Richard Schumaker, University of Maryland University College:
Richard Schumaker brings considerable national and
international experience, a solid academic background and accomplishments, and
very considerable administrative success to his candidacy for the position of
NeMLA Director of Comparative Literature and Languages.
Professor Schumaker was originally educated at the
University of California and the University of Paris-IV (Sorbonne), from which
he holds three graduate degrees. In
Paris, he worked directly with Michel Haar, Henri, Birault, and Emmanuel
Levinas. His main area of interest was
the reflection of Nietzsche and Heidegger on modern literature.
For over twenty years, Richard taught a wide-range of
humanities courses for the University of Maryland University College in Italy
and Germany. During his time in Europe,
he edited and co-edited Focus on Robert
Graves and His Contemporaries and helped organize many conferences on
Graves, as well as conferences and colloquia on the culture of the Great War
and global cinema. He also taught
American political culture and aspects of the research process in the
University of Trier’s “Fachspezifische Fremdsprachenausbildung” program.

────────────────────────────────────────

■ **DIRECTION**:
Answer these questions from the profile of Richard Schumaker:
1. What position is he a candidate for?
2. At which two universities was he originally educated?
3. For how long did he teach humanities courses for the University of Maryland University College in Italy and Germany?

Entries for locating text and elements
────────────────────────────────────────

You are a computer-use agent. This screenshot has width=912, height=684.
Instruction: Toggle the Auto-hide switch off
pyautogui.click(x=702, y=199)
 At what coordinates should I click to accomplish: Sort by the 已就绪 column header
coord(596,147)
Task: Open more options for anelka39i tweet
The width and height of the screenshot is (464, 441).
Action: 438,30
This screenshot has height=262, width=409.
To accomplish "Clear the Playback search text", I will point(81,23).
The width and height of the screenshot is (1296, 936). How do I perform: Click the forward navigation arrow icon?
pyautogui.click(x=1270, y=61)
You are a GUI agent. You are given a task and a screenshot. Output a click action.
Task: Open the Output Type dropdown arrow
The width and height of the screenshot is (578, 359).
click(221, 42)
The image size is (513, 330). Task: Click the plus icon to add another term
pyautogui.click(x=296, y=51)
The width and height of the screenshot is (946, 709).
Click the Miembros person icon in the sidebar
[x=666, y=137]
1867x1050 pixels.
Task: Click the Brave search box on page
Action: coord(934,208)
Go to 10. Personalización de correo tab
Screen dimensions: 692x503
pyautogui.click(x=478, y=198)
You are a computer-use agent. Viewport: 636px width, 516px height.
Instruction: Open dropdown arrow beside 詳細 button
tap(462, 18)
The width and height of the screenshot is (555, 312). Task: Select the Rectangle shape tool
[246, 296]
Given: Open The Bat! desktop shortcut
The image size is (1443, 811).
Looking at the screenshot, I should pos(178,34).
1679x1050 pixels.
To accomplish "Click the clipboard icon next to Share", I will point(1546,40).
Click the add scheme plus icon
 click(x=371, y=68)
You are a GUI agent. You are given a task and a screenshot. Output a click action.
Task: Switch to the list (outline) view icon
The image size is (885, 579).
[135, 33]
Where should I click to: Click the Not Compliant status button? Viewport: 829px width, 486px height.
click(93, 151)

────────────────────────────────────────

■ **WORKED ANSWER**:
1. NeMLA Director of Comparative Literature and Languages
2. The University of California and the University of Paris-IV (Sorbonne)
3. For over twenty years